TASK INPUTS START
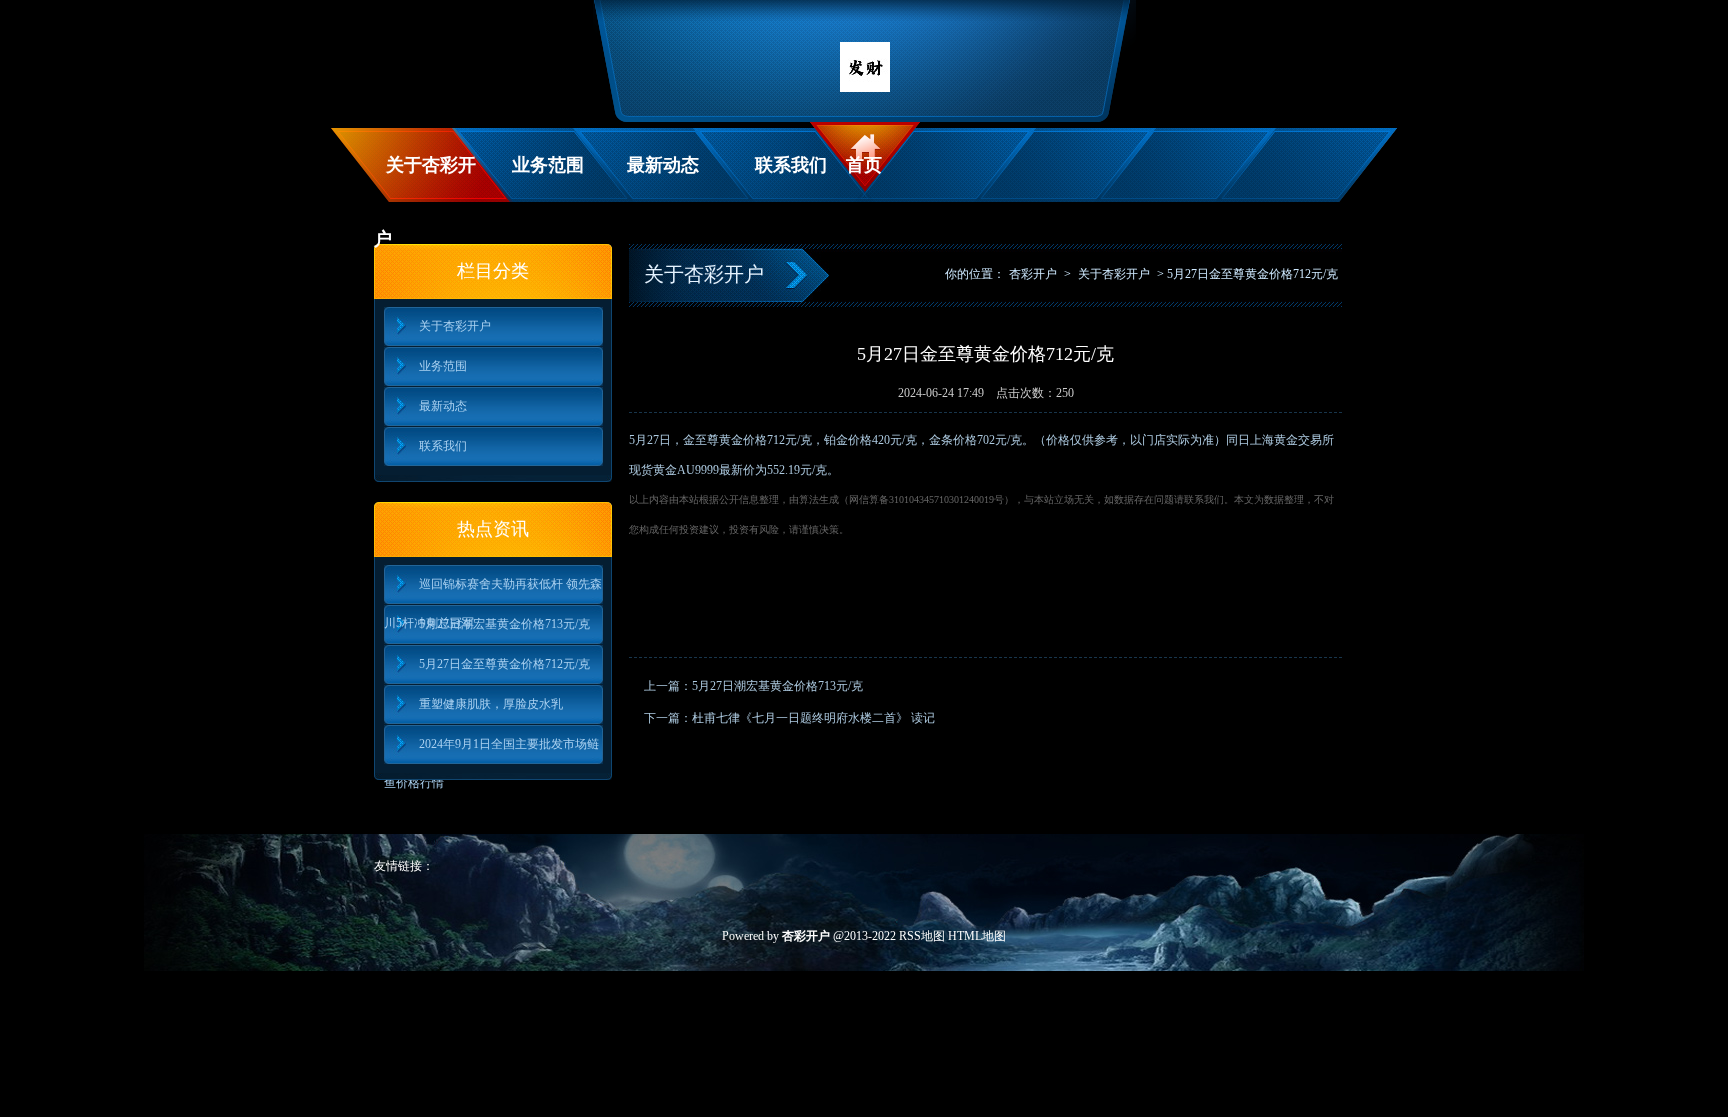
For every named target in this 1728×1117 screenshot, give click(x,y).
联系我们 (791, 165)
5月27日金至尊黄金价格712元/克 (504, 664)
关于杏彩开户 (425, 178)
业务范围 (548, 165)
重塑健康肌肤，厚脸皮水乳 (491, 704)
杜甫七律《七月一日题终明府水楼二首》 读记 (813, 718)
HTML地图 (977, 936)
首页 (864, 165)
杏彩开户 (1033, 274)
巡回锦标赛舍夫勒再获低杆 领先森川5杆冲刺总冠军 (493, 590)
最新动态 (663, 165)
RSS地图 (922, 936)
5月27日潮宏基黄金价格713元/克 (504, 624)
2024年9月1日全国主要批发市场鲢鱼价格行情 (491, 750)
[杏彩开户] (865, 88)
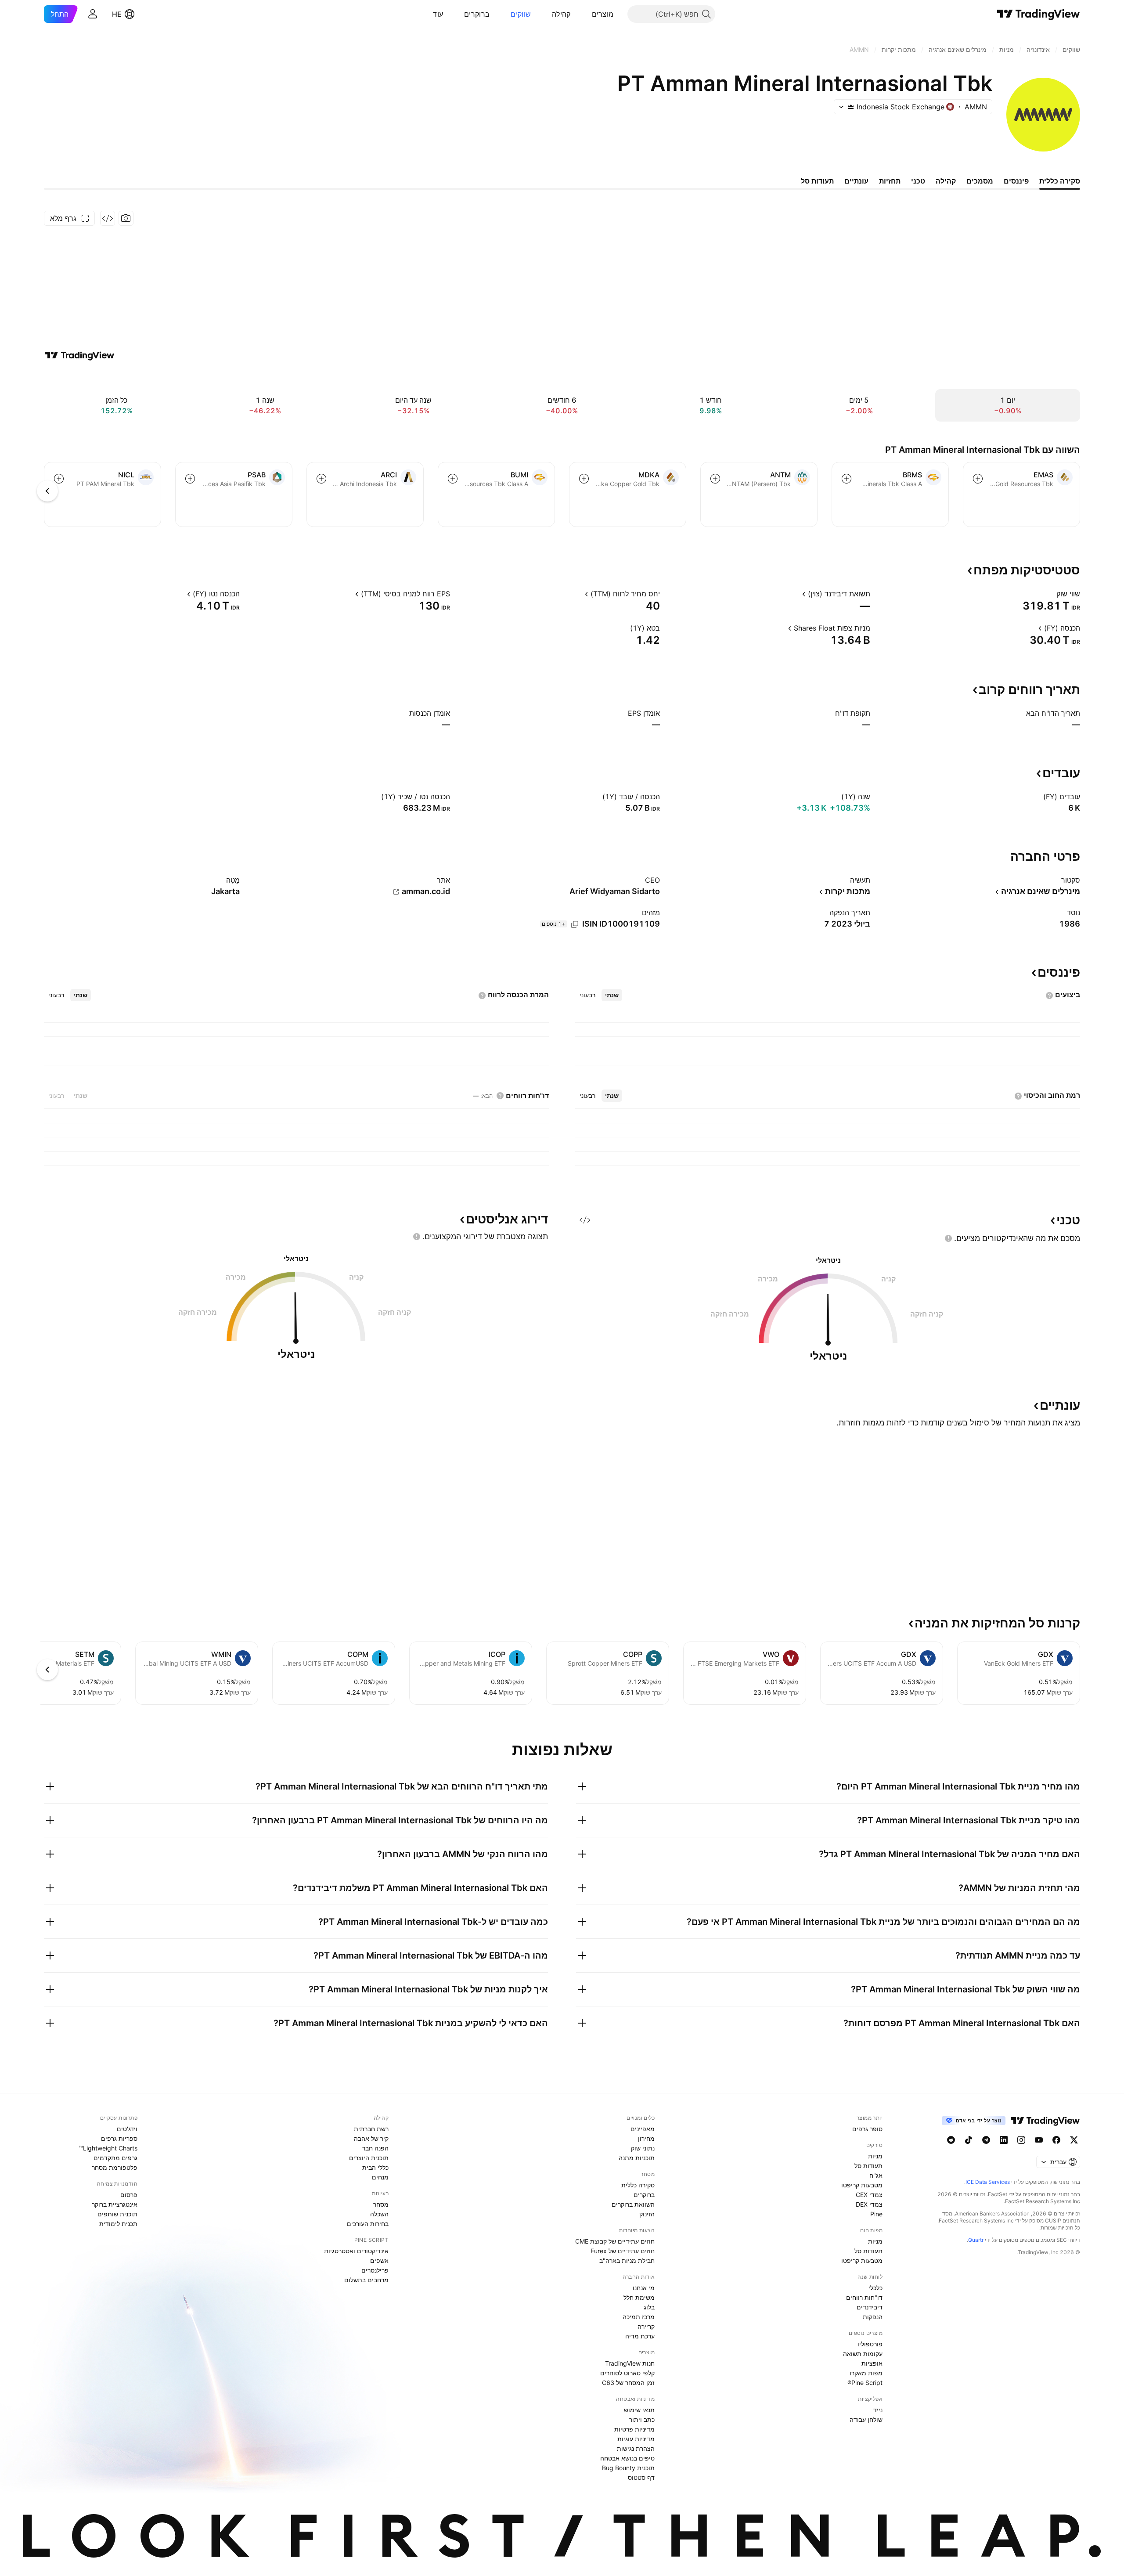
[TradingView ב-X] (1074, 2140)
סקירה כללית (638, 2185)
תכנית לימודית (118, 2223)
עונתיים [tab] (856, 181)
TASK INPUTS END
TASK INPUTS START
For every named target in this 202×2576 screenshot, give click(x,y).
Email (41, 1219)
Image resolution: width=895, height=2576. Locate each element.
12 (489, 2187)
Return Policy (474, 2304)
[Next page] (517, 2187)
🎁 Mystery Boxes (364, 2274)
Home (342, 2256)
TASK INPUTS END
Once the line with "HTML地图 (977, 936)" is found in the data above, reproduce it and each line after it exactly, through the line with "סקירה כללית (638, 2185)". Omit the pictures.

HTML地图 (977, 936)
首页 (864, 165)
杏彩开户 (1033, 274)
巡回锦标赛舍夫勒再获低杆 领先森川5杆冲刺总冠军 (493, 590)
最新动态 (663, 165)
RSS地图 (922, 936)
5月27日潮宏基黄金价格713元/克 (504, 624)
2024年9月1日全国主要批发市场鲢鱼价格行情 (491, 750)
[杏彩开户] (865, 88)
[TradingView ב-X] (1074, 2140)
סקירה כללית (638, 2185)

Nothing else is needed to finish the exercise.